Angin keterbukaan yang bertiup kencang di era reformasi menyebabkan medan dakwah menjadi sangat berbeda dengan dakwah di zaman Soeharto berkuasa. Ketika Soeharto sedang berada di zaman emasnya, scope dakwah sangat terbatas. Dakwah dilakukan door to door. Dakwah kepada masyarakat luas hanya moment-moment tertentu, dengan topik yang cukup umum. Para ulama tidak bisa menyentil atau secara tidak langsung mengkritisi pemerintah dalam ulasan ceramahnya, jika tidak ingin ’hilang malam’ segera setelah menyelesaikan isi pidatonya.
Dakwah hari ini cukup kontroversi dengan situasi di atas. Peluang yang terbuka lebar di sana-sini, memungkinkan aktivis dakwah untuk tampil tanpa ragu-ragu. Forum-forum yang mengusung panji Islam bermunculan, bacaan Islami menjamur, organisasi Islam berdiri sampai ke panggung politik nasional, bahkan seni Islam seperti lagu nasyid juga tidak ketinggalan. Singkatnya, dakwah tidak perlu lagi sembunyi-sembunyi. Intensitas pertemuan Ikhwan-Akhwat pun tidak dapat dihindari. Namun apakah mereka turut mereformasi hijabnya seiring dengan tuntutan zaman? Mengadakan pertemuan tanpa hijab (tabir pembatas ruangan laki-laki dan perempuan), sering menelepon membahas agenda urgent untuk syuro (baca: rapat) selanjutnya, mengirim sms, miscall untuk mengingatkan jam syuro sudah dimulai, e-mail dan sarana telekomunikasi lainnya telah menjadi corak yang mewarnai pergaulan Ikhwan-Akhwat. Jika kelonggaran ini terus merambat maka dikhawatirkan aktifitas dakwah akan kehilangan keistimewaan yang mesti dimilikinya. Jika sudah demikian, lalu apa bedanya kita dengan yang lain?.
Ada beberapa faktor yang menjadi penyebab turunnya hijab di kalangan aktivis dakwah:
Pertama, pemahaman. Walaupun telah dipenuhi atribut sebagai aktivis, masih banyak yang belum faham tentang hijab itu sendiri. Demikian juga norma-norma yang lain. Banyak di antara mereka yang ’tersandung’ terlebih dahulu baru kemudian benar-benar memahami urgensi hijab bagi perjalanan dakwah yang sedang diperjuangkan. Kendati pemahaman dapat diasah melalui bacaan, pengalaman memang lebih mengena ke sanubari orang yang mengalaminya.

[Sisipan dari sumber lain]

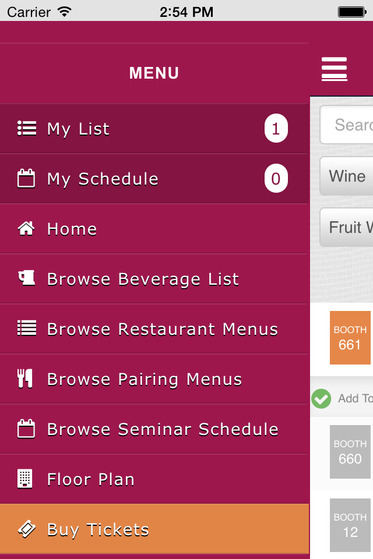Screen dimensions: 373x559
Task: Click the My Schedule calendar icon
Action: (26, 179)
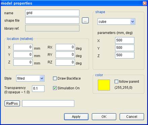Click the shape parameter Z field

(x=125, y=55)
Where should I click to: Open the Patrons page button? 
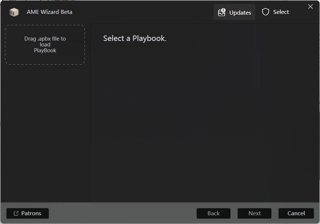click(27, 213)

Kedua, ukhuwah yang mandeg di tengah mereka. Ukhuwah sesama Akhwat yang renggang menyebabkan seorang Akhwat lebih suka curhat kepada seorang Ikhwan. Atau sebaliknya, karena sibuk menghandle beberapa kegiatan, akhirnya kurang arif melihat bahwa di antara sesama Ikhwan ada yang sedang mengalami masalah prbadi. Kadang-kadang kecenderungan yang terjadi lebih ke lawan jenis daripada kepada sesamanya. Fenomena inilah yang harus disikapi lebih awal. Ikatan hati antara Akhwat dengan sesama Akhwat, dan Ikhwan dengan sesama Ikhwan harus diperkuat.
Ketiga, kurang kontrol, baik dari murabbi atau dari dewan syuro lembaga dakwah kampus. Seringkali yang muncul adalah komentar-komentar tanpa solusi konkrit. Tidak jarang pula karena tidak ada rujukan yang benar-benar dapat dijadikan teladan. Hal ini cukup dilematis bagi aktivis yang berstatus junior yang ingin proaktif.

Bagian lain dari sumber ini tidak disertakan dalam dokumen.